Celebrating World Read Aloud Day

We celebrated World Read Aloud throughout the week in my school library. I was so excited to participate for the first time and for the connections my kids would make with other classes and with authors.

On Monday, the celebration began with a Montessori class of first through third graders at my school reading to a kindergarten class at Amy’s (@classicsixbooks) school in Virginia. It was wonderful to connect with Amy at last. She’s my co-conspirator over at Passport Nonfiction. The class read A Star of the Sea to Amy’s students before Amy and I read a selection from You Read to Me, I’ll Read to You.

On Tuesday one of the fourth grade classes had their first Skype connection of the year. We met earlier than normal so we could read to Cathy’s (@cppotter’s) group of second graders that morning. Student volunteers had come in during a couple of lunch periods to practice reading their books. Three girls read from the Fox in Socks nook book before two of the other girls read Extra Yarn. We closed with three of the boys reading Nothing But a Puffin, which is a funny book about comparisons. Nothing Like a Puffin worked out well because the second graders were quite familiar with puffins.

Wednesday was the day of my first ever author visits in the library. They were so much fun! I am so thankful to Kate Messner and Dianne de las Casas for reading to my students and answering questions. My students were so excited about the visits. I thought they did a wonderful job. They were engaged and asked a variety of questions. More than one of them said they wanted to write stories and books after our Skype sessions which made my heart glad.

Kate Messner met with a fourth grade class and a third grade class on Wednesday morning. She read sections from her upcoming chapter book Marty McGuire Digs Worms. I can’t wait to read the blender scene in print! It was a hilarious part to listen to and I think almost all the third graders want the book as soon as our copy comes into the library.

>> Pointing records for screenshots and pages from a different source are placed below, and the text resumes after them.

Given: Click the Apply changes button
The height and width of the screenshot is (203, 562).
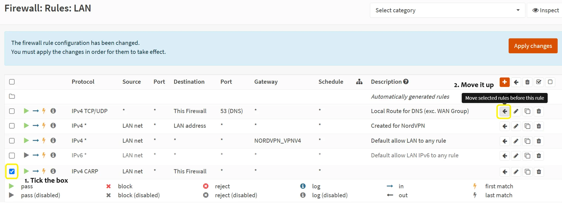Looking at the screenshot, I should [533, 46].
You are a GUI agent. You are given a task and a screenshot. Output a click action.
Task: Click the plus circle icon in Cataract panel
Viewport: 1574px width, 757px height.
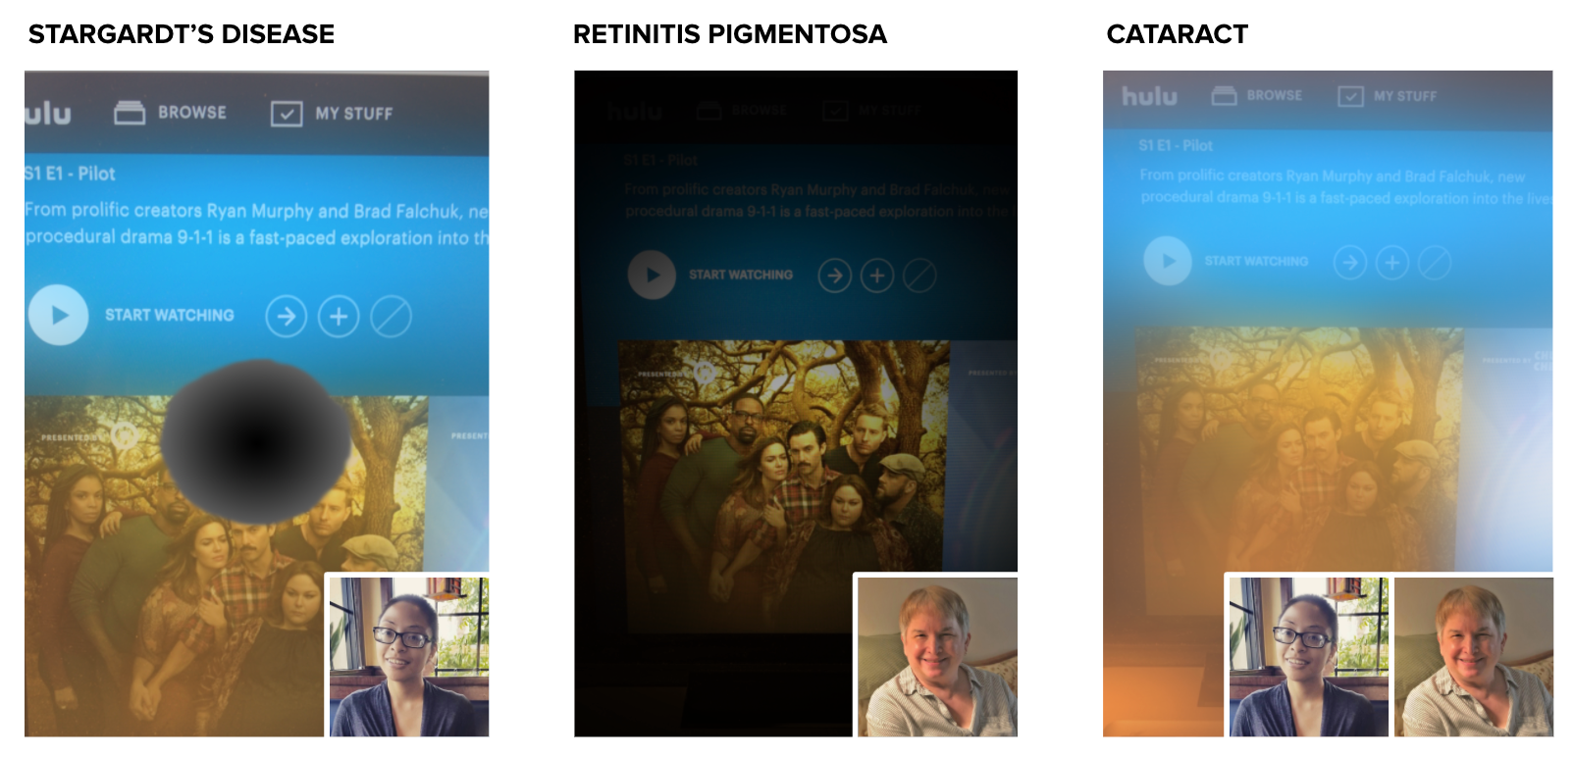tap(1392, 262)
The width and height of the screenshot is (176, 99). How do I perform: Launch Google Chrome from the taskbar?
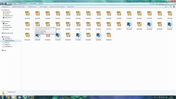tap(8, 97)
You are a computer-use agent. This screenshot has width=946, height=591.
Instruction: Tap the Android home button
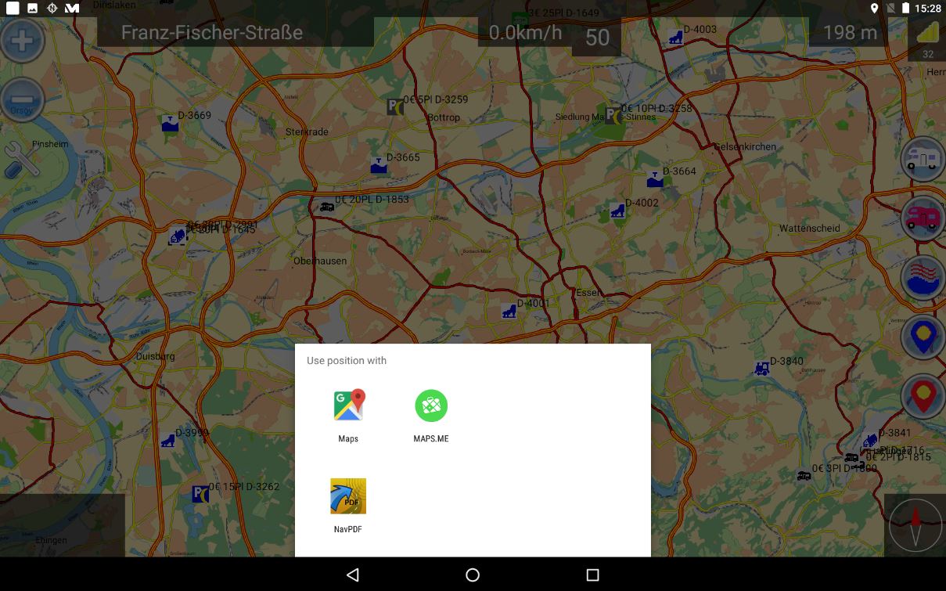(x=473, y=575)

Their teacher had shared the first Marty McGuire title with them as a read aloud.

One of the things I loved about Kate’s sessions is how open she was about the number of revisions a novel takes. I think this is something that could be so reassuring to students. A draft doesn’t have to be perfect the first time. Writing will be messy. It will change and grow.

Kate also read from Eye of the Storm for my fourth grade students and they were completely engrossed by it. Don’t tell them but I have a surprise coming for them next week because I didn’t want them to have to wait for the library copy to finally arrive in an order. They’re going to get a copy that will magically show up at their door one morning.

Dianne de Las Casas read with one of the other Montessori classes at my school. Their reactions to seeing her books was so precious – they were so excited to see books that I’d lent to their classroom. Dianne does a wonderful job of involving her participants. They chomped and stomped along to Dinosaur Mardi Gras.

When they asked Dianne questions or told her books they love to hear read aloud, she asked them their names and made them feel well at ease. My students were amazed at the number of books on her bookcases. Dianne also did a great job of describing what it’s like to be an author and shared some of her favorite books. If you want an engaging, energy filled author session for young students, I highly recommend Dianne.

The World Read Aloud celebration continued on Thursday with one of my classes skyping with Crystal’s (@librarygrl2) PK library class. We had a few camera issues but we managed to share Elephant and Piggie’s newest story Listen to My Trumpet with the PK students. We also read Jan Thomas’s Happy Birthday Cow (Thomas’s books are growing on me more and more) and Gilbert Goldfish Wants a Pet.

Now that the week is over I can’t help but dream what next year’s World Read Aloud Day will be like!